Studio album by Deep Forest
- Released: 20 June 1995
- Genre: World music
- Length: 41:13
- Label: Sony Records
- Producer: Deep Forest

Deep Forest chronology
| World Mix (1994) | Boheme (1995) | Comparsa (1998) |

= Boheme (album) =

Boheme is the second studio album by the French duo Deep Forest. It mainly sampled Central European romani songs (i.e., the Bohemians, hence the name of the album) with electronic music. Hit singles included "Marta's Song" (featuring Márta Sebestyén) and "Freedom Cry". The album became the duo's most successful one, selling over four million copies, receiving Diamond, Platinum and Gold awards in 15 countries and winning the Grammy Award for Best World Music Album.

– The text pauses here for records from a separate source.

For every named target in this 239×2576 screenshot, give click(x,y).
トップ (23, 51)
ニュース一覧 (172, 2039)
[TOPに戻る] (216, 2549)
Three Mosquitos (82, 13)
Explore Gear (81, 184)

The song "Freedom Cry" caused controversy when it was revealed that the singer Károly Rostás ("Huttyán") never received any monetary compensation, and neither did his family after he died in 1986, though his singing, archived by Claude Flagel, was sampled on the track. Flagel allegedly paid Huttyán (about in 1986) for the recording. The case was later documented in a movie titled Huttyán, released in 1996. Rostás's relatives did eventually succeed in obtaining some money from Deep Forest.

Professional ratings
Review scores
| Source | Rating |
| Allmusic | Star |

==Track listing==
1. "Anasthasia" – 1:48
2. "Bohemian Ballet" – 5:15
3. "Marta's Song" (feat. Márta Sebestyén) – 4:13
4. "Gathering" – 4:39
5. "Lament" – 3:09
6. "Bulgarian Melody" (feat. Márta Sebestyén) – 3:09
7. "Deep Folk Song" – 1:13
8. "Freedom Cry" (feat. Károly Rostás) – 3:17
9. "Twosome" (feat. Márta Sebestyén) – 4:06
10. "Cafe Europa" – 4:17
11. "Katharina" – 2:53
12. "Boheme" – 4:37
13. "While the Earth Sleeps" (European Edition Bonus Track, feat. Peter Gabriel) – 6:23

==Reception==

Much like Deep Forest's debut album, Boheme is a combination of club music and worldbeat. While the album is certainly danceable, it works better as trance-inducing mood music, although it isn't quite as consistent as the debut.
— Stephen Thomas Erlewine, All-Music Guide

A beautiful, radical fusion can be found on Deep Forest's latest release, Boheme (550/Sony). Their previous record also concentrated on the indigenous pygmies of central Africa. This one takes a great deal of inspiration from Eastern Europe as well. It heavily samples Marta Sebestyen (late of Muzsikas) and they actually have her sing one track to order. These guys have taken the art of the remix to a new plateau. As the acid jazz group United Future Organization does in its milieu, Deep Forest takes elements from non-Western music. Through studio alchemy, they create something original enough that they can get away with calling it their own.
— Hank Bordowitz, e.Bop - World Music Revis

==Charts==
===Weekly charts===

| Chart (1995–1996) | Peak position |
|---|---|
| Australian Albums (ARIA) | 8 |
| Belgian Albums (Ultratop Wallonia) | 22 |
| Canada Top Albums/CDs (RPM) | 32 |
| Dutch Albums (Album Top 100) | 84 |
| Europe (European Top 100 Albums) | 35 |
| German Albums (Offizielle Top 100) | 82 |
| Hungarian Albums (MAHASZ) | 13 |
| New Zealand Albums (RMNZ) | 1 |
| Norwegian Albums (VG-lista) | 7 |
| Scottish Albums (Official Charts) | 31 |
| Swedish Albums (Sverigetopplistan) | 38 |
| Swiss Albums (Schweizer Hitparade) | 18 |
| UK Albums (Official Charts) | 12 |

==Certifications and sales==

| Region | Certification | Certified units/sales |
| Australia (ARIA) | Gold | 35,000^{^} |
| France (SNEP) | Gold | 100,000^{*} |
| New Zealand (RMNZ) | Platinum | 15,000^{^} |
| Poland (ZPAV) | Gold | 50,000^{*} |
| United Kingdom (BPI) | Silver | 60,000^{^} |
^{*} Sales figures based on certification alone. ^{^} Shipments figures based on certification alone.